Collected data entries =>

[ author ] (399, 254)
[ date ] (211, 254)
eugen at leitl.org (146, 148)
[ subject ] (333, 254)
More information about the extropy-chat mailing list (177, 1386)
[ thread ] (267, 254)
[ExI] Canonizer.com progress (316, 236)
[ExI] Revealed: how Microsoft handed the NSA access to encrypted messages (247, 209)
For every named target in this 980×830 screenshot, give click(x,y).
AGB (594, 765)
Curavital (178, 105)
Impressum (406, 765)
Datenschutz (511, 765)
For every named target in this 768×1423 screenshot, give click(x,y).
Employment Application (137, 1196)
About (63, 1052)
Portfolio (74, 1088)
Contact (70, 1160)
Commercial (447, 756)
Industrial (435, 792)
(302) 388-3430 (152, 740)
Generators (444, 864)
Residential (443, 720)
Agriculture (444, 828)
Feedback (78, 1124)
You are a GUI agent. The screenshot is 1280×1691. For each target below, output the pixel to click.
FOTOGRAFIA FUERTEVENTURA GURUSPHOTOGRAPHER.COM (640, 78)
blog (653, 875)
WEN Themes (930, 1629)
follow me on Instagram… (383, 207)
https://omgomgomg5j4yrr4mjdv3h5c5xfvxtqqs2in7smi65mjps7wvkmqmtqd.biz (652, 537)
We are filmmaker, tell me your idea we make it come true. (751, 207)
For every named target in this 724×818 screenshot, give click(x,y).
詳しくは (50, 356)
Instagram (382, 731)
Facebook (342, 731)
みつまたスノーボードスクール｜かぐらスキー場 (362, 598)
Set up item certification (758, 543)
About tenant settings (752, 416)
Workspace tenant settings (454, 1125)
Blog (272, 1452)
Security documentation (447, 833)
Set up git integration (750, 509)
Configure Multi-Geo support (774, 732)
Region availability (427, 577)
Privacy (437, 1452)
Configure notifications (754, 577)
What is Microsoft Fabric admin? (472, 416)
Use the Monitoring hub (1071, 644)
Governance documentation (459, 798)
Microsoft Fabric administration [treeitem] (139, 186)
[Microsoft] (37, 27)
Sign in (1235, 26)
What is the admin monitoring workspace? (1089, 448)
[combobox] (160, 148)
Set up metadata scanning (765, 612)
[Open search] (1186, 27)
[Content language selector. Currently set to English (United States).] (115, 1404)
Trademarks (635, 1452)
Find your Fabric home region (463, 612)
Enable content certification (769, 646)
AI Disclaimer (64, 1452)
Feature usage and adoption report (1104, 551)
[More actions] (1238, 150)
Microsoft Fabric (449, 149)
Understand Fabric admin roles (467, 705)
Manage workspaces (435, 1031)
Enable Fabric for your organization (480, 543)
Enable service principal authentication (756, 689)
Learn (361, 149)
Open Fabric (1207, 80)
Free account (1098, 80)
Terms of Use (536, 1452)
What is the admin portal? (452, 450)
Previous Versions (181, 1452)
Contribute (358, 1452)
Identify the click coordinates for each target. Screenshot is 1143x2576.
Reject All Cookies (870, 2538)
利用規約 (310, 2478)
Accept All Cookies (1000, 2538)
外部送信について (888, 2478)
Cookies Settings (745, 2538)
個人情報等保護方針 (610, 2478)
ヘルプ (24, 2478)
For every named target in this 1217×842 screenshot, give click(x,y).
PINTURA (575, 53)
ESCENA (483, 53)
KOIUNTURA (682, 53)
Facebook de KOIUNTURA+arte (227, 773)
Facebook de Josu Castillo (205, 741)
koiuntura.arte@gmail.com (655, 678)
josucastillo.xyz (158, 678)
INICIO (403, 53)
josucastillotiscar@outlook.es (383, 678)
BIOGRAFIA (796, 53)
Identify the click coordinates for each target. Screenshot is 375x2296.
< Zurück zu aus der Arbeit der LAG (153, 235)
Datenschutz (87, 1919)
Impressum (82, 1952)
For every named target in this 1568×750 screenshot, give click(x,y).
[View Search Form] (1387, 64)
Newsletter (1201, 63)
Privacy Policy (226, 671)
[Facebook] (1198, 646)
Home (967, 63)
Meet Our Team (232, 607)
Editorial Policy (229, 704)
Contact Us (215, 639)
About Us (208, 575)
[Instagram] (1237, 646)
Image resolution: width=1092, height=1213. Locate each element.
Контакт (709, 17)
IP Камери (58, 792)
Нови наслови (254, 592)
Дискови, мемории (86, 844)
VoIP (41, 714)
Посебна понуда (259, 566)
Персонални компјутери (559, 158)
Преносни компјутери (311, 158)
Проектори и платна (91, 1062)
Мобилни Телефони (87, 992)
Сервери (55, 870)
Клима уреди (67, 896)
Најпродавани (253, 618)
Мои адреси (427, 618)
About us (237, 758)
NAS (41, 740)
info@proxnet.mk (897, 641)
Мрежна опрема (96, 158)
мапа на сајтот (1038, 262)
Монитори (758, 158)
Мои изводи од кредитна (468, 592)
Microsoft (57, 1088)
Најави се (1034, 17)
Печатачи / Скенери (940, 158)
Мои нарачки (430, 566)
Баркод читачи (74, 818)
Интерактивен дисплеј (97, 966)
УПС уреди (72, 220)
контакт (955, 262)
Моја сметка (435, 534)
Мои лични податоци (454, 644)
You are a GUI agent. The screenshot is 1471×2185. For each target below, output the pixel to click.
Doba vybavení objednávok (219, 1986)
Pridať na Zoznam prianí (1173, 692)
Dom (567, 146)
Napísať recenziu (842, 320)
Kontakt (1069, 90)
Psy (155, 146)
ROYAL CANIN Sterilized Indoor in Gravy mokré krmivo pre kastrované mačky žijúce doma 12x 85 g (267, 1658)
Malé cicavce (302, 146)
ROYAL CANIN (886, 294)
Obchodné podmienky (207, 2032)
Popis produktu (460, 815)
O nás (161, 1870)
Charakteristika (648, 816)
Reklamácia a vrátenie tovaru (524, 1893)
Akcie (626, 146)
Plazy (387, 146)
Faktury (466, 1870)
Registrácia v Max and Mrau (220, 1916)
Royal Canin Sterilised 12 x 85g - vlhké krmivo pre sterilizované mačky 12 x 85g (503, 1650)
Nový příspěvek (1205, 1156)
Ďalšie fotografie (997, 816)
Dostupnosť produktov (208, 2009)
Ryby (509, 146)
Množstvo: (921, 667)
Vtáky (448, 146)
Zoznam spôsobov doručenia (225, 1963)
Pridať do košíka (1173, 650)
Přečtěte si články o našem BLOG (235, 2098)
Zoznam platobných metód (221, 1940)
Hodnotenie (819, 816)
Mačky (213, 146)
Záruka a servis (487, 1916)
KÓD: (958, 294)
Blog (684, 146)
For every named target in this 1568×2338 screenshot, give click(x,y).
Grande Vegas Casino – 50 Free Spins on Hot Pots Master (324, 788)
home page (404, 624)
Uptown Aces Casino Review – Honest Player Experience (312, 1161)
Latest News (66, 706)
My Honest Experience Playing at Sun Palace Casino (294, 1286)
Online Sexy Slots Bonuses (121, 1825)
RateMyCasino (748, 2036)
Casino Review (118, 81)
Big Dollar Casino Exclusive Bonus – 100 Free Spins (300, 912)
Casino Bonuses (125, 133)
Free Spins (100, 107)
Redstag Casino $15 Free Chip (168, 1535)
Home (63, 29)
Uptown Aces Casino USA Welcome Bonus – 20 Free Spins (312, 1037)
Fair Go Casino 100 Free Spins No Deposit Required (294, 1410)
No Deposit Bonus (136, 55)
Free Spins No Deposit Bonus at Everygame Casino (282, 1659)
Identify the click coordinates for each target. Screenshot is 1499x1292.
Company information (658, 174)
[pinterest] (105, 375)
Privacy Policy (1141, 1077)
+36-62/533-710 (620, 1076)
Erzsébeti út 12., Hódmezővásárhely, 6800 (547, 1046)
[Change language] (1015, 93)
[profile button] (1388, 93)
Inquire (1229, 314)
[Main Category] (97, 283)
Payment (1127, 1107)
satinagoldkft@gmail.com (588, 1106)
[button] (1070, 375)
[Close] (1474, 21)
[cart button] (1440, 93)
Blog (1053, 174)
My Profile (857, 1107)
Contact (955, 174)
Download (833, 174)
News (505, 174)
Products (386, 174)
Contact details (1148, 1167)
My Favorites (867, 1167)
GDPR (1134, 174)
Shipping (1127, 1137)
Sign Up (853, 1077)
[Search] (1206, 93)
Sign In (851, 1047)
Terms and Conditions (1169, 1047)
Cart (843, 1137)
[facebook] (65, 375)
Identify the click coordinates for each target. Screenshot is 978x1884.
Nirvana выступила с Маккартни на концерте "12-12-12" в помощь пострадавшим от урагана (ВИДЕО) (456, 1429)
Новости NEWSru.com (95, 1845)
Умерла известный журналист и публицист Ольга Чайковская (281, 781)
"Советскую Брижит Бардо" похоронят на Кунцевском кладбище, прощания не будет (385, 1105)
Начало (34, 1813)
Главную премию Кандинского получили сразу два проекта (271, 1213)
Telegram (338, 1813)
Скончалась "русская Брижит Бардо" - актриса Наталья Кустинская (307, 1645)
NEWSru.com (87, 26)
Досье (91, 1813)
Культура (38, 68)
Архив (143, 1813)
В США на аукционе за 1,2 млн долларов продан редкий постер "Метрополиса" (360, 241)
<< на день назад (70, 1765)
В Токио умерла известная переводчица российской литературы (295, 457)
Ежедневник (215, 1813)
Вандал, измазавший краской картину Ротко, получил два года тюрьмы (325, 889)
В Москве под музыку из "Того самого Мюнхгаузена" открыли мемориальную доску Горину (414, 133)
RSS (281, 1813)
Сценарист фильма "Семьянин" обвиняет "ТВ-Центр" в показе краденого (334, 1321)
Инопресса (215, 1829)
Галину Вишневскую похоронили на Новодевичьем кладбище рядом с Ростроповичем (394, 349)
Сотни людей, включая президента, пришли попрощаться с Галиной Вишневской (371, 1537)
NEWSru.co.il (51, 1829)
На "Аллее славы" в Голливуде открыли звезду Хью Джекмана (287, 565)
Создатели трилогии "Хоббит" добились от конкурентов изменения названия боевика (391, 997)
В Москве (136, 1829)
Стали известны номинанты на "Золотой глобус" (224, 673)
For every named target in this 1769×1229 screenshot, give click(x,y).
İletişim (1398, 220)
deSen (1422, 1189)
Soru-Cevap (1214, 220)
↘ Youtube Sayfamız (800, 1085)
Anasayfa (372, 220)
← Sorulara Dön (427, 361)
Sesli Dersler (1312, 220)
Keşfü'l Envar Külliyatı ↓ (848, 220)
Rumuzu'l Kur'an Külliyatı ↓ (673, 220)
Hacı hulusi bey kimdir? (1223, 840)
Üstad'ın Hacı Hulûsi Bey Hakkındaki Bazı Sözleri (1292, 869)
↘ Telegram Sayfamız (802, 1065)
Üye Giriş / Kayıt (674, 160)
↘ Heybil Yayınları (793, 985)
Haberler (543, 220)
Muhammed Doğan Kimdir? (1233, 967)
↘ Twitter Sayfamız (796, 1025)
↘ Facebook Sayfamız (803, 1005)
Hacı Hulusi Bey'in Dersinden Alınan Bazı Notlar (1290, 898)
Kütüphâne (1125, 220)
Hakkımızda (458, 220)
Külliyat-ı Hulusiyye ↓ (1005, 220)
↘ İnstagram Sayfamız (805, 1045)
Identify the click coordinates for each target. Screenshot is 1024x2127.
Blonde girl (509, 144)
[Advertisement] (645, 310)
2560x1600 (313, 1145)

Short task =>
Write out the lines from the one with "Монитори (758, 158)" up to and including the one with "Мои лични податоци (454, 644)", swapping "Монитори" for "Екрани" and keeping everything else the same.

Worked solution =>
Екрани (758, 158)
Мои изводи од кредитна (468, 592)
Microsoft (57, 1088)
Најави се (1034, 17)
Печатачи / Скенери (940, 158)
Мои нарачки (430, 566)
Баркод читачи (74, 818)
Интерактивен дисплеј (97, 966)
УПС уреди (72, 220)
контакт (955, 262)
Моја сметка (435, 534)
Мои лични податоци (454, 644)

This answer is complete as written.